Прежде чем арвины оставили лагерь у тропы Хендерсона, мы передали им тридцать шесть тысяч мин «Попрыгунья Бетти». Когда они вернулись, то не обнаружили на месте тридцать шесть тысяч 60-миллиметровых мин «Попрыгунья Бетти». Вьетконговцы просто пришли и их забрали, а нам пришлось обнаруживать их в поле одну за другой. Ну, как обнаруживать? ― Бум!
После Донгха нас нарастили до штатной численности. Где-то за месяц мы получили сотню новёхоньких ребят. И мы стали их обучать по ускоренной полевой методике, как, чёрт возьми, не натыкаться на мины «Попрыгунья Бетти». Кровь рекой лилась. Многие подрывались.
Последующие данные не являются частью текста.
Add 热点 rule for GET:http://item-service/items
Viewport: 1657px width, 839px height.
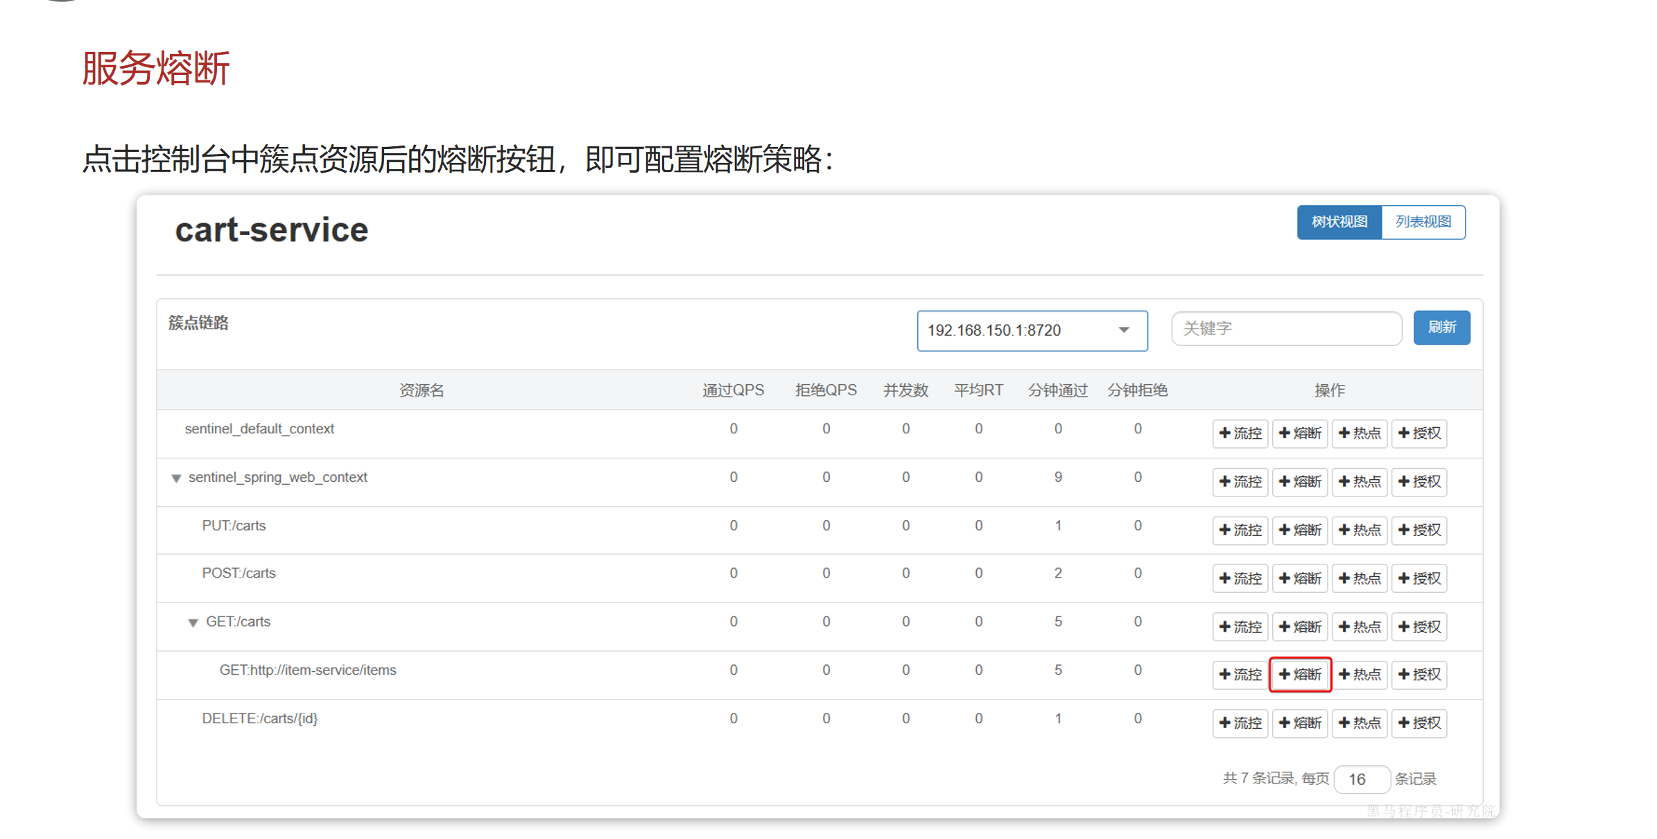(x=1360, y=675)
Это были мины нажимного действия. Чтобы поставить такую, надо было просто ее прикопать и выдернуть чеку. Было шестнадцать способов её установки. Наступаешь на неё, и она обычно вылетает вверх до пояса А это 60-миллиметровая миномётная мина, «низовая» её называли, у неё сверхбыстрый запал, и осколки разлетаются вкруговую по горизонтали. «Попрыгунья Бетти»… Придумана так, чтоб тебя на уровне паха напополам разрезало. Давит на психику. Любой может попасться. Они и на деревьях были, повсюду. Для вьетконговцев это просто праздник был, они вроде как рождественские ёлки украшали. Ну да, халявы подвалило. В кои то веки они могли не экономить ― обычно ведь такие штуки им приходилось таскать с Севера по одной за раз. Они их ставили повсюду, рассыпали как снежинки. От их рук погибало больше буйволов, чем от чего-то ещё. Крестьяне тоже на них подрывались. Вьетнамского я совсем не знаю, но знаю, что они думали по этому поводу ― перепуганы были до усрачки. Ну, и я чувствовал себя совершенно так же.
У нас был один парень, так тот получил по полной программе в обе половинки пониже спины. И вот лежит он, а мы его перевязываем. Санитар вколол ему морфия, и мы ждём вертолёта. А тот всё шуточки отпускает по поводу своего ранения ценою в миллион долларов, и шутит всё о том, как уже завтра поутру начнёт за медсёстрами ухаживать. Загрузили его в вертолёт, и тут он впал в шоковое состояние, и умер по пути на корабль-госпиталь.
Я продолжал служить в роте, но стал ещё и писарем в дополнение к тому, что был радистом. От патрулей меня освободили, потому что боялись, что я снова с катушек сорвусь. Кстати говоря, психиатры меня не лечили ― по своей воле отказался. Доктор спрашивает: «Как себя чувствуете?» «Нормально», — говорю. А он: «Ну ладно, всё». И всё?